The poster child for the hazards of giantism is General Electric. As a result of offering financial services alien to its portfolio of industrial, military, and consumer product lines, GE suffered big losses in the Great Recession. Even though it has shed its financial services operations and laid off thousands of workers, its viability remains in doubt.
Tech companies on a similar glide path include Amazon and Google (now held by its evil spawn Alphabet) that seek to dominate assorted vertical markets by occupying the turf of established players. Amazon has branched out from selling books to all things consumer, cloud computing platforms, delivery services, and grocery stores. After dominating online advertising, Alphabet ne Google has focused serious investments on wired and mobile communications, robotics, autonomous vehicles, and even real estate development, all perfused with proprietary AI technology, aimed at taking on established players such as Apple, Microsoft, Uber, and maybe even Disney. It also builds much of its own hardware, eating up market share of electronics manufacturers.

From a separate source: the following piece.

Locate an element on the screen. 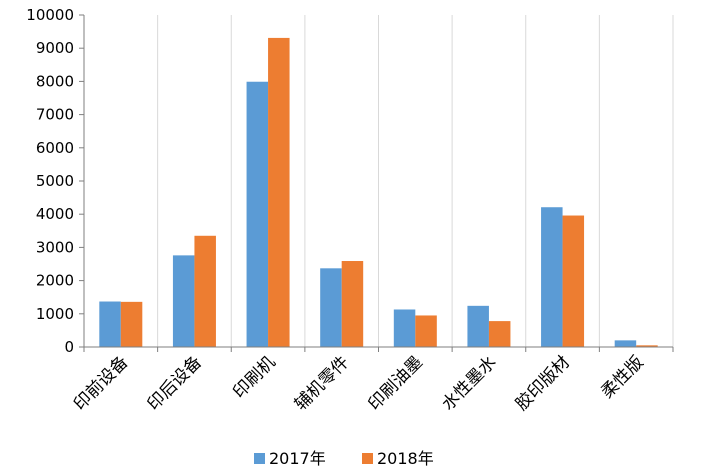 The height and width of the screenshot is (474, 703). y-tick-label: 10000 is located at coordinates (50, 15).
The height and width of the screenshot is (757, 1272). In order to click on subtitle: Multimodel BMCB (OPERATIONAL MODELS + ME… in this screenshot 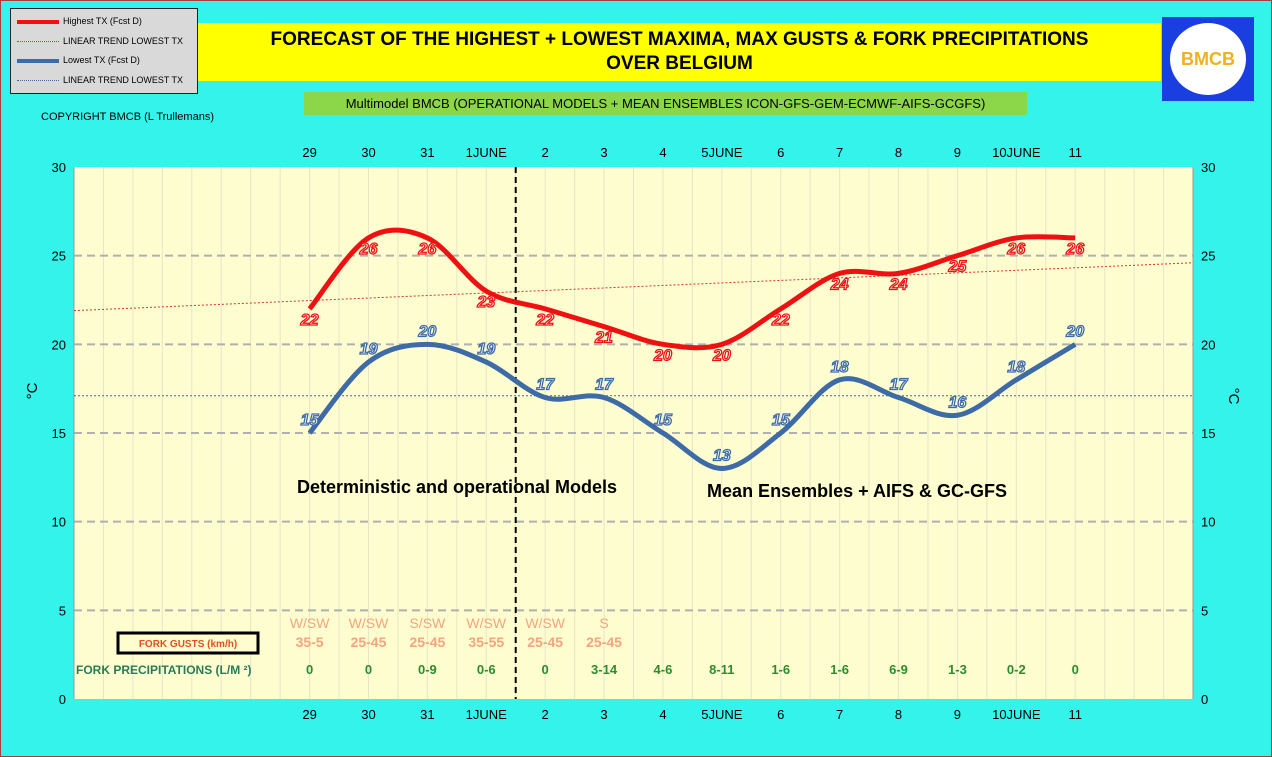, I will do `click(666, 104)`.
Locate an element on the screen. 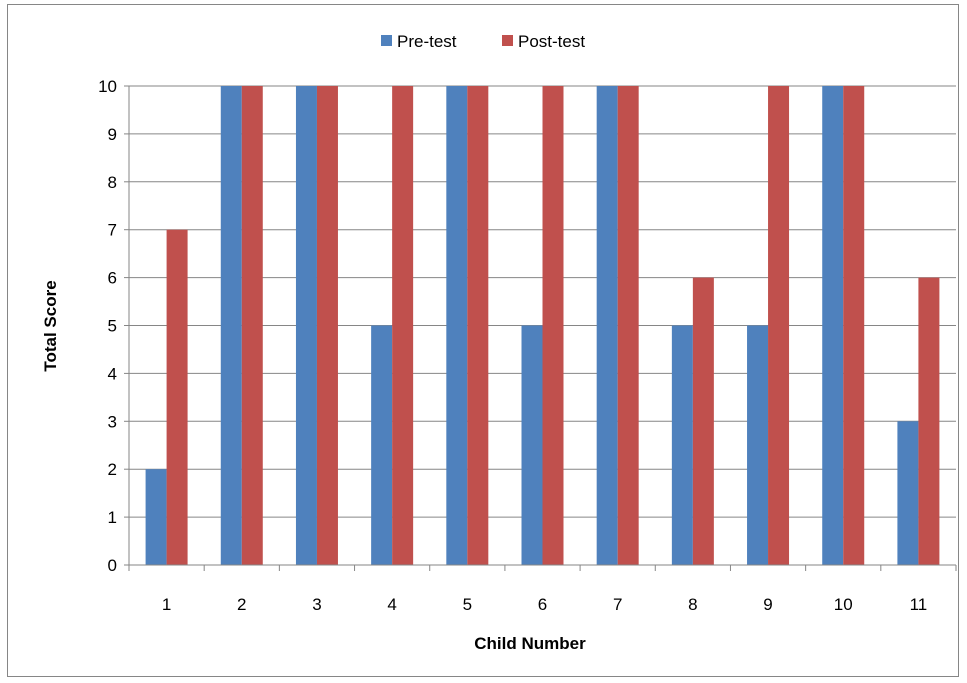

Growth über alles is the ethos of a cancer cell. Would we admiringly call metastasizing brain cancer “creative destruction?” Corporate predation and financial pyramid schemes are the consequences of a capital regime that believes it can never get enough to eat. Its gluttonous feasting on empty calories of junk bonds and leveraged speculative debt has brought on an epidemic of corporate obesity that starves our families, communities, natural environment, and what’s left of our democracy.
Time for regime change, I would say. Grab a pitchfork.